Courts and the legislative branch followed in the next general grouping. A substantial number of respondents (79.2%) responded that they have some or a great deal of confidence in "courts in your area." The state Legislative Assembly followed closely with 78.7%. The U.S. Supreme Court and the North Dakota Supreme court ranked next, with 76.5% and 74%, respectively, responding that they have some or a great deal of confidence in these two institutions.
Overall, only about 7% of the survey respondents thought state district courts handle cases in an "excellent" manner. Nearly 11% thought domestic relations cases were handled poorly and 16% thought juvenile cases were handled poorly. However, almost 60% of the respondents thought the handling of cases by district courts is "good" or "fair."
Approximately 40% of respondents indicated some personal involvement with the courts, with most of that involvement coming in the form of jury service or observing court proceedings.
Approximately 41% of respondents indicated they know "some" or "a lot" about state district courts in their area.
Respondents indicated reliance on electronic news sources (50.5%) and print sources (51.2%) for information about the courts.
North Dakota citizens are nearly evenly divided between those who believe the media's portrayal of the courts is accurate (46.6%) and those who disagree (42.1%).
Nearly 58% of respondents disagreed with the statement "It is affordable for ordinary people to bring cases to court," with 25% strongly disagreeing.
Over 75% of North Dakota citizens strongly believe that having a lawyer contributes "a lot" to the cost of going to court.
Court fees (24%), expenditure of personal time (35%), complexity of the law (40%),and the slow pace of justice (44%) were also viewed as contributing "a lot" to the cost of going to court.
Half of the respondents thought it would be possible to represent themselves in court if they wanted to.
Most respondents (64%) "strongly" or "somewhat" agree that court personnel are helpful and courteous.
A significant majority of respondents (80%) agree that courts are slow in handling cases, with 37% strongly agreeing.
Most respondents (82%) agree judges are generally fair and honest in deciding cases. But, 45% agree judges do not give adequate attention and time to cases, and 46% agree that courts do not make sure their orders are enforced.
While nearly 40% of respondents said most juries are not representative of the community, over half disagreed.
Although most respondents (77%) thought "people like them" are treated either better or the same as others by the district courts, a significant number (65% to 73%) thought African-Americans, Hispanics, Native Americans, and non-English speaking people are treated the same or worse. Nearly 60% thought wealthy people are treated better.
Only 34% of respondents agreed that "courts are out of touch with what's going on in their community," while 55% disagreed.
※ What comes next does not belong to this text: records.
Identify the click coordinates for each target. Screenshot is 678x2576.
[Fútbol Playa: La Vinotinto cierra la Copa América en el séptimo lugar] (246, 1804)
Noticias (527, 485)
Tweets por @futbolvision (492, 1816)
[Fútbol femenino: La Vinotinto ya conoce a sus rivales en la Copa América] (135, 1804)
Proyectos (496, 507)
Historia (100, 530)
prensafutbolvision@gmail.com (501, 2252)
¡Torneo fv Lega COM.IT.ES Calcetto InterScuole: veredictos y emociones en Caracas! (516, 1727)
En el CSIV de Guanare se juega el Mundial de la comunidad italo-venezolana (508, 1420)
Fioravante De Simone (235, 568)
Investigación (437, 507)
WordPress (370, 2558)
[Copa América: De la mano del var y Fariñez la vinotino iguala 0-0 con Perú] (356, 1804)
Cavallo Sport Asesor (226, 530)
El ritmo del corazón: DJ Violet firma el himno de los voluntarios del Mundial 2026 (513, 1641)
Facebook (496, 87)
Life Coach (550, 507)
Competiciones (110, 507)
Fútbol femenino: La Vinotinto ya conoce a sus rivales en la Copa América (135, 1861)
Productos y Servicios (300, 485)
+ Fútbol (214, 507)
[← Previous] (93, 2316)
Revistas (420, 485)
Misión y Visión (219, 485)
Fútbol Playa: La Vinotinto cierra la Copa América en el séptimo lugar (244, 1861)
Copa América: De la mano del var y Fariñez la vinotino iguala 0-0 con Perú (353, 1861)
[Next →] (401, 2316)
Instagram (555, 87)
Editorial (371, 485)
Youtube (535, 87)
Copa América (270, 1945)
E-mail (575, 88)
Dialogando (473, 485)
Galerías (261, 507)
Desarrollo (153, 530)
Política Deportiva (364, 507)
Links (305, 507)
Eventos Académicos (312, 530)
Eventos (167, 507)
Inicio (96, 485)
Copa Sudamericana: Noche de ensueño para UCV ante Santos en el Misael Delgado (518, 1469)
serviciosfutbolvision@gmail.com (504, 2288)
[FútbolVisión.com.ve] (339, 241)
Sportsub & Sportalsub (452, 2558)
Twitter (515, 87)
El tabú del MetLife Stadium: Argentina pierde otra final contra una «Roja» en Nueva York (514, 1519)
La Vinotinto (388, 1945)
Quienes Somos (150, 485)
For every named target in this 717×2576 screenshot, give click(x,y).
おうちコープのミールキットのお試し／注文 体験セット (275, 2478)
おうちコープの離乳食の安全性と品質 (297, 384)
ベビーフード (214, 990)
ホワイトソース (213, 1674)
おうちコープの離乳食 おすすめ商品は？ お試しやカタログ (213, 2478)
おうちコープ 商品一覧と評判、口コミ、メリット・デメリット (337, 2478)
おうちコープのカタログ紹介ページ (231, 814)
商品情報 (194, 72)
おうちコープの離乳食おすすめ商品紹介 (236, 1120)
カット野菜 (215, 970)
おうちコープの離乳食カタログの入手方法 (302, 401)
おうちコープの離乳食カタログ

A clear majority (70%) agree that judges' decisions are influenced by political considerations. And 45% agree that elected judges are influenced by having to raise campaign funds.
Nearly 73% of respondents rate availability of judicial services in their area as "fair" to "good," and 11% rate availability as "excellent."
Nearly 60% of respondents disagreed that judges could be eliminated in their area without hurting judicial services.